Provided material:
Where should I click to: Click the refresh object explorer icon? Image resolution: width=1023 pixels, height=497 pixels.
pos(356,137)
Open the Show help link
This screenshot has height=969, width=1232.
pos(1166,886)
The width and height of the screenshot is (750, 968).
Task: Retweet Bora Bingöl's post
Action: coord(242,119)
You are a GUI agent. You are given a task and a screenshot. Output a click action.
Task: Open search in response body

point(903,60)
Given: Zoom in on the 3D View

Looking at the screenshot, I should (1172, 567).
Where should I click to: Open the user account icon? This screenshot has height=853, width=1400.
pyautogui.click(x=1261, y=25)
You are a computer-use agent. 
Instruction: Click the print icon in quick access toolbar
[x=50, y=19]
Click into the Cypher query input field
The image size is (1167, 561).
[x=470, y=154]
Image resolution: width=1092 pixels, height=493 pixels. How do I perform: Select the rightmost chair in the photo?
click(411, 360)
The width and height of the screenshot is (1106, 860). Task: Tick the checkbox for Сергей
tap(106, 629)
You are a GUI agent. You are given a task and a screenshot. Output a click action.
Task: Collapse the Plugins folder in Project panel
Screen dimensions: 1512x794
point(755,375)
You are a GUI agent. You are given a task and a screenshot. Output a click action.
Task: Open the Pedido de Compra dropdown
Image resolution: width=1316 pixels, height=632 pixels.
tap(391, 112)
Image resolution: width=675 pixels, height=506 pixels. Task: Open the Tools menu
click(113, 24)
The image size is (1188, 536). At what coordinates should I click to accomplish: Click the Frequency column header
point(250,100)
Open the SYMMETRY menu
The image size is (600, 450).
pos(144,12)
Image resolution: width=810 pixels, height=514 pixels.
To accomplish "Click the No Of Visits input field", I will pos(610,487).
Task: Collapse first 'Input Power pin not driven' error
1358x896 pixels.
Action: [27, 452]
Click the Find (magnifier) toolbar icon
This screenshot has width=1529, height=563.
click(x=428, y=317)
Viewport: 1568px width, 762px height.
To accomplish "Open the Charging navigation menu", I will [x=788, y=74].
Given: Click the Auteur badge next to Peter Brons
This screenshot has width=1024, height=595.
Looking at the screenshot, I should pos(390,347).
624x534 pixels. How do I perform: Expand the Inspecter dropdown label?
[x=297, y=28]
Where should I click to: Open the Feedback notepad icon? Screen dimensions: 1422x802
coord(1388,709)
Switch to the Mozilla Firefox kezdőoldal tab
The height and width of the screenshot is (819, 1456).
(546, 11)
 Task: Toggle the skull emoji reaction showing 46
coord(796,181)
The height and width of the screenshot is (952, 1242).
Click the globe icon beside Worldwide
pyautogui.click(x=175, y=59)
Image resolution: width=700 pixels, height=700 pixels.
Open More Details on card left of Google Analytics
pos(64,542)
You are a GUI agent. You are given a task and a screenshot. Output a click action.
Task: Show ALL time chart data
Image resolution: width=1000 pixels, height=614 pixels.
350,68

Required work: Reproduce all of the material above word for word, keeping every line in its original order.

Correct response:
Where should I click to: Click the refresh object explorer icon? Image resolution: width=1023 pixels, height=497 pixels.
pos(356,137)
Open the Show help link
This screenshot has height=969, width=1232.
pos(1166,886)
The width and height of the screenshot is (750, 968).
Task: Retweet Bora Bingöl's post
Action: coord(242,119)
You are a GUI agent. You are given a task and a screenshot. Output a click action.
Task: Open search in response body

point(903,60)
Given: Zoom in on the 3D View

Looking at the screenshot, I should (1172, 567).
Where should I click to: Open the user account icon? This screenshot has height=853, width=1400.
pyautogui.click(x=1261, y=25)
You are a computer-use agent. 
Instruction: Click the print icon in quick access toolbar
[x=50, y=19]
Click into the Cypher query input field
The image size is (1167, 561).
[x=470, y=154]
Image resolution: width=1092 pixels, height=493 pixels. How do I perform: Select the rightmost chair in the photo?
click(411, 360)
The width and height of the screenshot is (1106, 860). Task: Tick the checkbox for Сергей
tap(106, 629)
You are a GUI agent. You are given a task and a screenshot. Output a click action.
Task: Collapse the Plugins folder in Project panel
Screen dimensions: 1512x794
point(755,375)
You are a GUI agent. You are given a task and a screenshot. Output a click action.
Task: Open the Pedido de Compra dropdown
Image resolution: width=1316 pixels, height=632 pixels.
tap(391, 112)
Image resolution: width=675 pixels, height=506 pixels. Task: Open the Tools menu
click(113, 24)
The image size is (1188, 536). At what coordinates should I click to accomplish: Click the Frequency column header
point(250,100)
Open the SYMMETRY menu
The image size is (600, 450).
pos(144,12)
Image resolution: width=810 pixels, height=514 pixels.
To accomplish "Click the No Of Visits input field", I will pos(610,487).
Task: Collapse first 'Input Power pin not driven' error
1358x896 pixels.
Action: [27, 452]
Click the Find (magnifier) toolbar icon
This screenshot has width=1529, height=563.
click(x=428, y=317)
Viewport: 1568px width, 762px height.
To accomplish "Open the Charging navigation menu", I will [x=788, y=74].
Given: Click the Auteur badge next to Peter Brons
This screenshot has width=1024, height=595.
Looking at the screenshot, I should pos(390,347).
624x534 pixels. How do I perform: Expand the Inspecter dropdown label?
[x=297, y=28]
Where should I click to: Open the Feedback notepad icon? Screen dimensions: 1422x802
coord(1388,709)
Switch to the Mozilla Firefox kezdőoldal tab
The height and width of the screenshot is (819, 1456).
(546, 11)
 Task: Toggle the skull emoji reaction showing 46
coord(796,181)
The height and width of the screenshot is (952, 1242).
Click the globe icon beside Worldwide
pyautogui.click(x=175, y=59)
Image resolution: width=700 pixels, height=700 pixels.
Open More Details on card left of Google Analytics
pos(64,542)
You are a GUI agent. You are given a task and a screenshot. Output a click action.
Task: Show ALL time chart data
Image resolution: width=1000 pixels, height=614 pixels.
350,68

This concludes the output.